When thinking about the Republican Party's political problems, I tend to come to the fairly common conclusion that the lack of ideological diversity within the caucus means that Republicans should be more strategic about reaching out to moderates and offering more responsible policy, as well as fixing some of their more superficial messaging problems. This tends to stray a little close to the idea that conservatives would be more successful if they just weren't conservative, which of course is not on the menu.

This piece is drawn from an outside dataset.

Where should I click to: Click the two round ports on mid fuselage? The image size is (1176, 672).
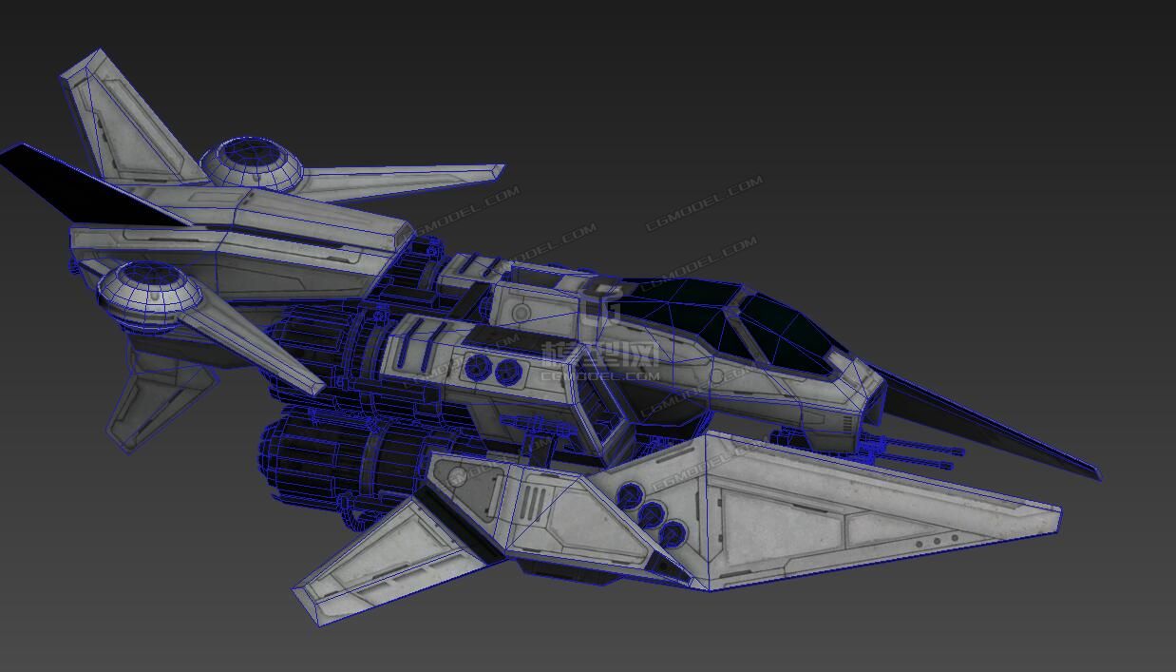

But, after reading Jay Newton-Small's article about a recent Republican effort to come up with a more effective message, I've disabused myself of the idea that I'm just being a concern troll. Though the not-rebranding effort is led by well-credentialed Republicans including House Minority Whip Eric Cantor and former Florida Gov. Jeb Bush, conservatives still turned up to protest "Republicans in Name Only." Here's Laura Ingraham's take:
"Democrats gained power by going to the most liberal senator in the U.S. Senate and they ran him for the presidency and they won," Laura Ingraham, a conservative talk-radio host said on Fox News Sunday. "They were relentlessly attacking George Bush for several years from the left. They didn't move to the middle and the idea that Republicans now have to move to the middle – what, beyond John McCain's middle?"

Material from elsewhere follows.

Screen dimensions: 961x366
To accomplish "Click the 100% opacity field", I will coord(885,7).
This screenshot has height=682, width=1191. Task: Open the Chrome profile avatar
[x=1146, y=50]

Aside from the weird attempt to recast McCain -- he of the spending freeze, the hundred years in Iraq, the massive tax cuts -- as a moderate, it also doesn't get at what Democrats have done in the last four years. That whole most-liberal-senator canard is just that -- Democrats have been winning by expanding their coalition. In 2006, Heath Shuler was wooed by both Democrats and Republicans; he chose to run as a Democrat (see also: Specter, Arlen). That means liberals get frustrated with Shuler's positions fairly often, but it also means they control the House of Representatives. And while some of the attacks on Bush were nominally from the left, in so far as something like S-CHIP is a "left" issue, most of the attacks centered on corruption and incompetence, not to mention a war whose unpopularity put it squarely in the middle of most political debates. One GOP poller looks at the demographics:
For Republicans, this data reinforces the need to put aside the outdated targeting recipe for victory (95% of R's, 55% of I's, 10% of D's) and replace it with one that calls for more cross-party partisan support in order to achieve victory (95% of R's, 60% of I's, 15%-20% of D's). The current partisan affiliation data is the clear death knell for the “base-style” campaigns favored by some in the early part of this decade.

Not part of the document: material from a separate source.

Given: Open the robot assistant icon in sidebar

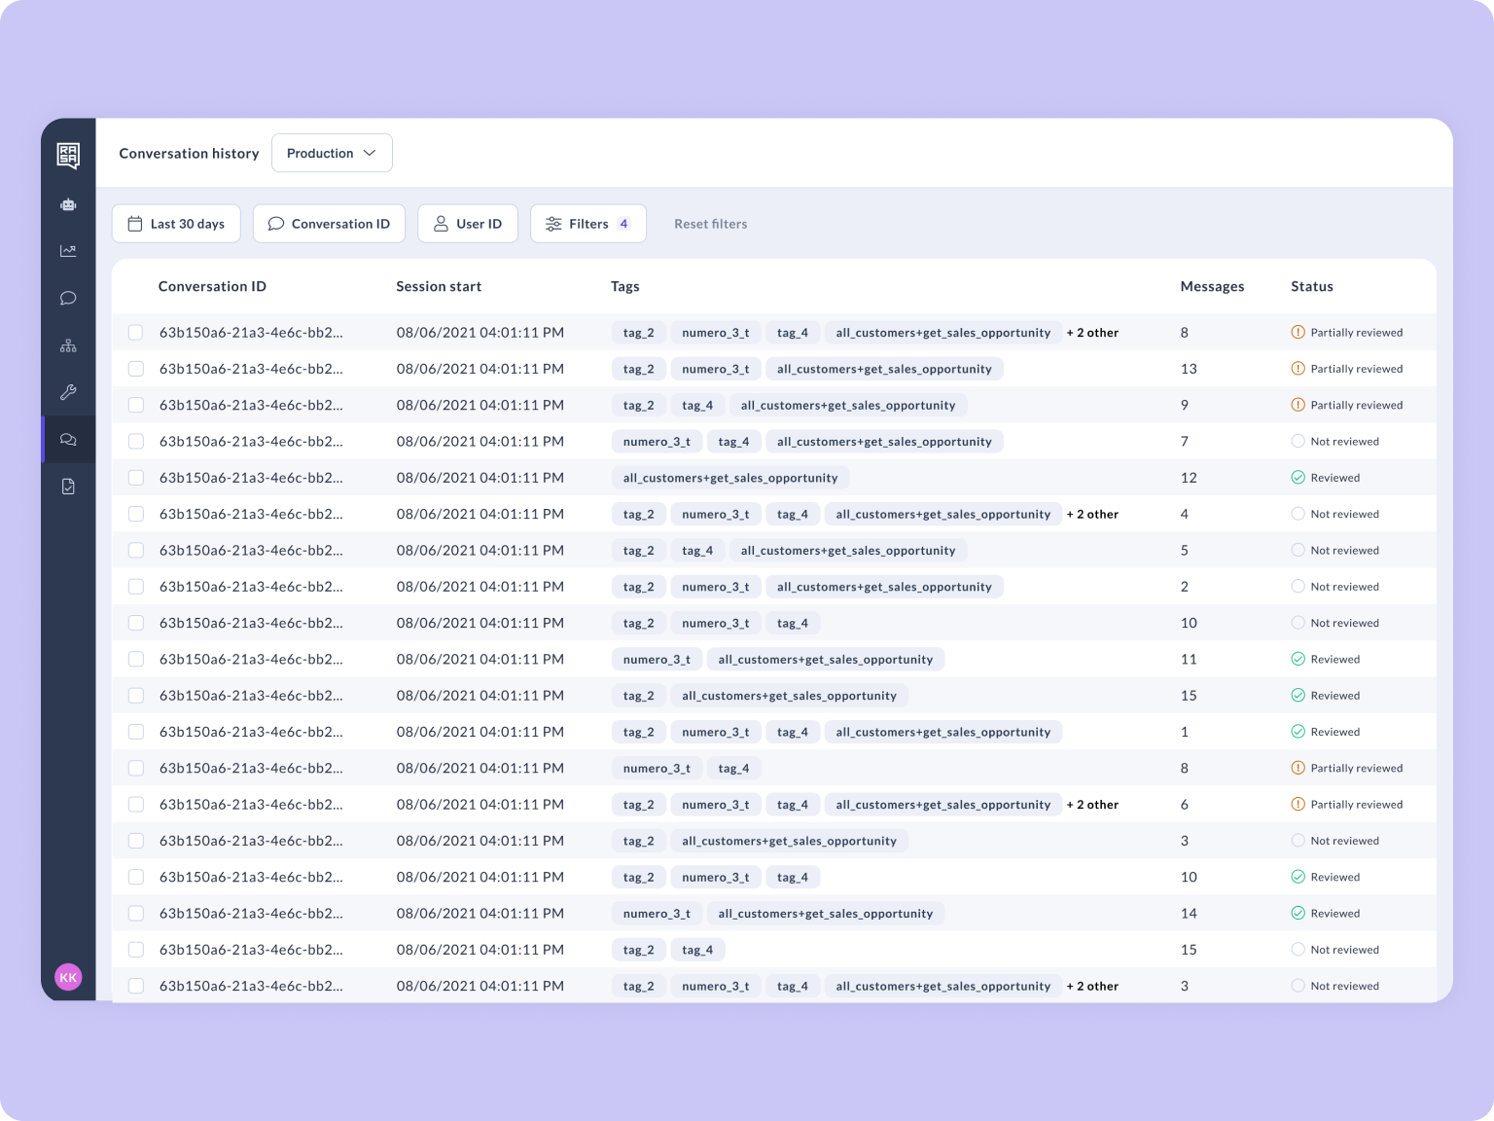Looking at the screenshot, I should pyautogui.click(x=68, y=204).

While Obama is a liberal, albeit a pragmatic one, his political strategy has been to seize the center, which requires patience from the left. It's a tough balance -- eventually someone will go too far within the party and the whole project will fall to divisive infighting -- but for as long as the Democrats can hold together liberals and moderates, and the GOP doesn't make a credible attempt to expand their own coalition, nothing is going to change.